PySmaz is a pure python port of the SMAZ small string compression library originally developed by Salvatore Sanfilippo. I thought I’d just jot down a few notes about the experience of porting the library from C to Python. In particular the challenges around optimizing both the absolute compression ratio of the algorithm, ensuring throughput is acceptable for its intended use, while preventing the code from descending into an unreadable mess.

I was faced with an interesting challenge recently, an ‘instigator’ process was generating a large and nearly identical list of strings (object names), and then distributing them as a work list to a cloud of worker processes. The problem was that the number of objects had gone up by a factor of ten, so the sheer number of object names was causing the 32bit instigator to run out of memory.

I toyed briefly with the idea of using string compression, but very rapidly came to the conclusion that this would only give us a 50% gain, which would soon be eaten by further growth. What we needed was to change the order of the problem entirely, which we did by changing the algorithm. Additionally we brought the run-time down by a factor of ten which was just gravy.

However, when considering string compression I experimented with existing bz2 and zlib compression, and like many others before me, found that they tended to make small strings much bigger. These algorithms are entropy coders, looking for symbols, blocks, and patterns. A small string doesn’t give them enough data to understand it before it ends.

I quickly found SMAZ, which seemed to promise good compression of small strings, while at the same time being straightforward enough to port to Python.

SMAZ uses a 253 entry dictionary of common sub strings combined with 2 extra codes:

  • 254 – indicates the next byte is a single byte unencoded value
  • 255 – indicates the next byte contains a length, and then the bytes up to that length as unencoded values

Getting Started

I decided to experiment with a pure Python implementation, this would allow something like Pypy (a JIT compiler for Python), to get optimal performance, while providing a very portable library.

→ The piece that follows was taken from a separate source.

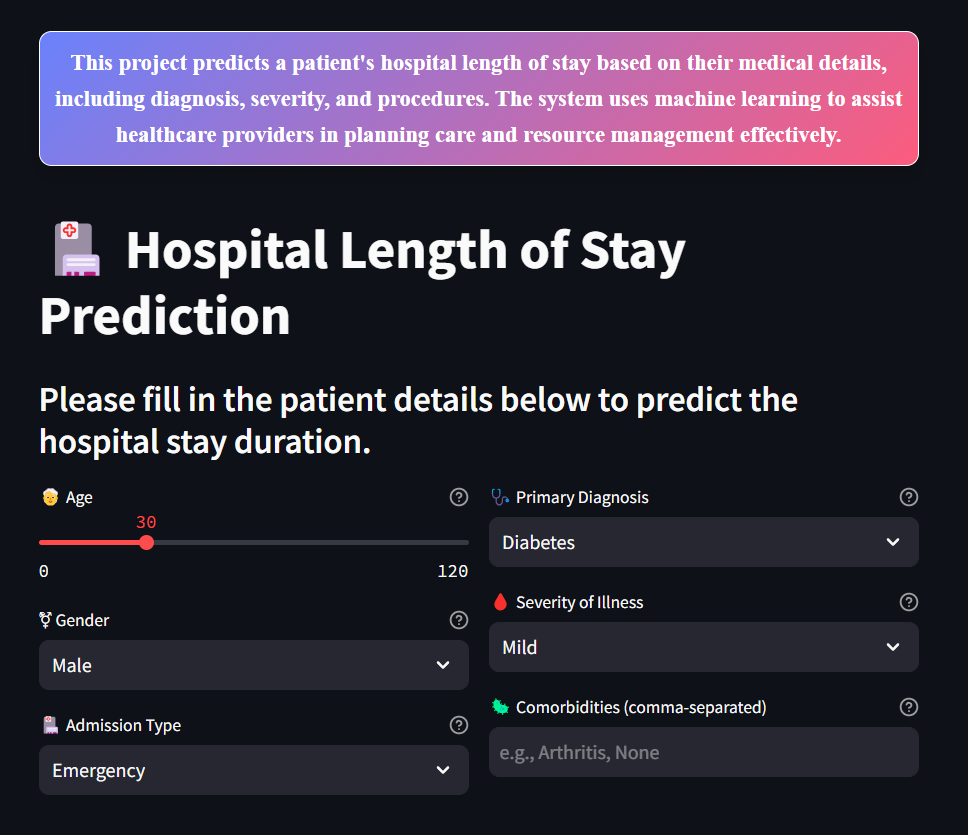Open the Severity of Illness dropdown

pyautogui.click(x=703, y=647)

My first attempt at the implementation was as direct a port of the C version as I could muster. Throughput in regular CPython was abysmal – barely 175k/sec of compression. Like the cloud worker problem, I didn’t need a simple 50% fix here, but an order of magnitude improvement that could only come from a different algorithm.

Improving Throughput

I started looking at the C algorithm in detail, several things became apparent:

  • The inner loop for each byte in the input considered up to length 7 matches starting with the longest first. An encoding table miss would only be discovered after checking 7 characters. This implied performance was at least O(n*7)
  • At each character length an encoding table was searched for matches, this table was hashed into based on the character content of the input. The entry was then searched linearly with approximate average length of 2, implying O(n*7 *2)

To improve throughput it would be necessary to reduce the constant factor of 7 * 2 down to a better level.

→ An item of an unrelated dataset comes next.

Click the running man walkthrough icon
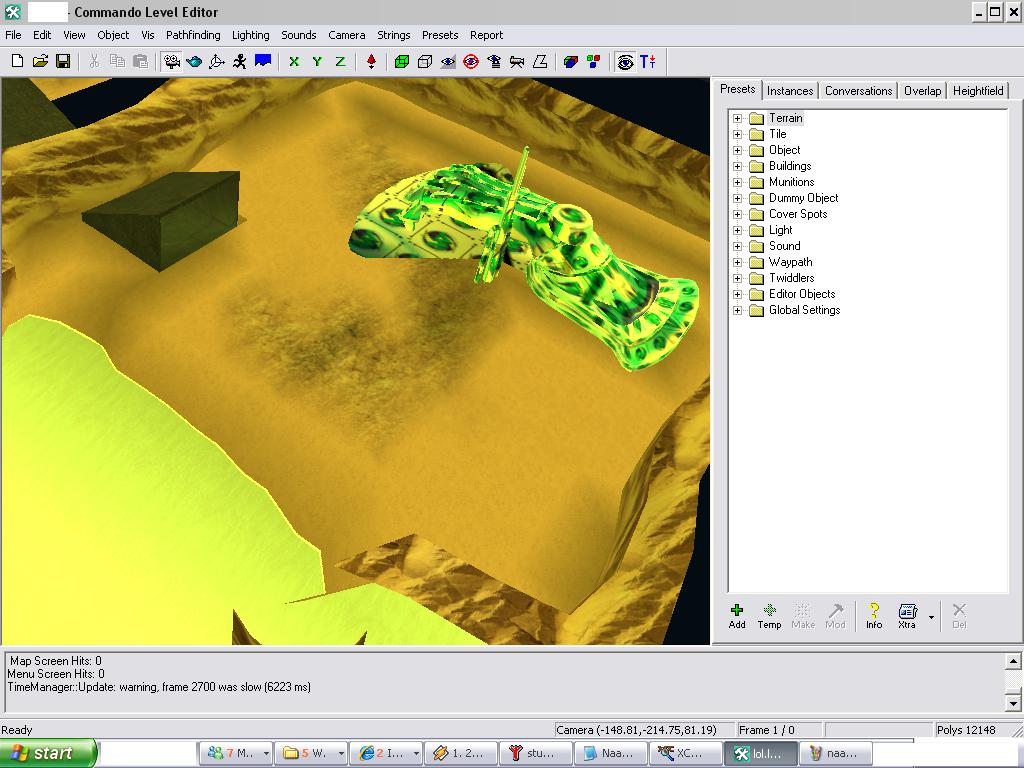coord(240,61)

Immediately a tree felt like the right data structure to help with this. Throwing away the encoding table I built a simple tree structure that at each node had:

  • A dict of child nodes, mapped by the byte value
  • An encoded value that represents the path to this point (if available) or None

In building the tree I created a make_tree function that builds an encoding tree based on the decoding table, allowing for easy substitutions of input dictionaries.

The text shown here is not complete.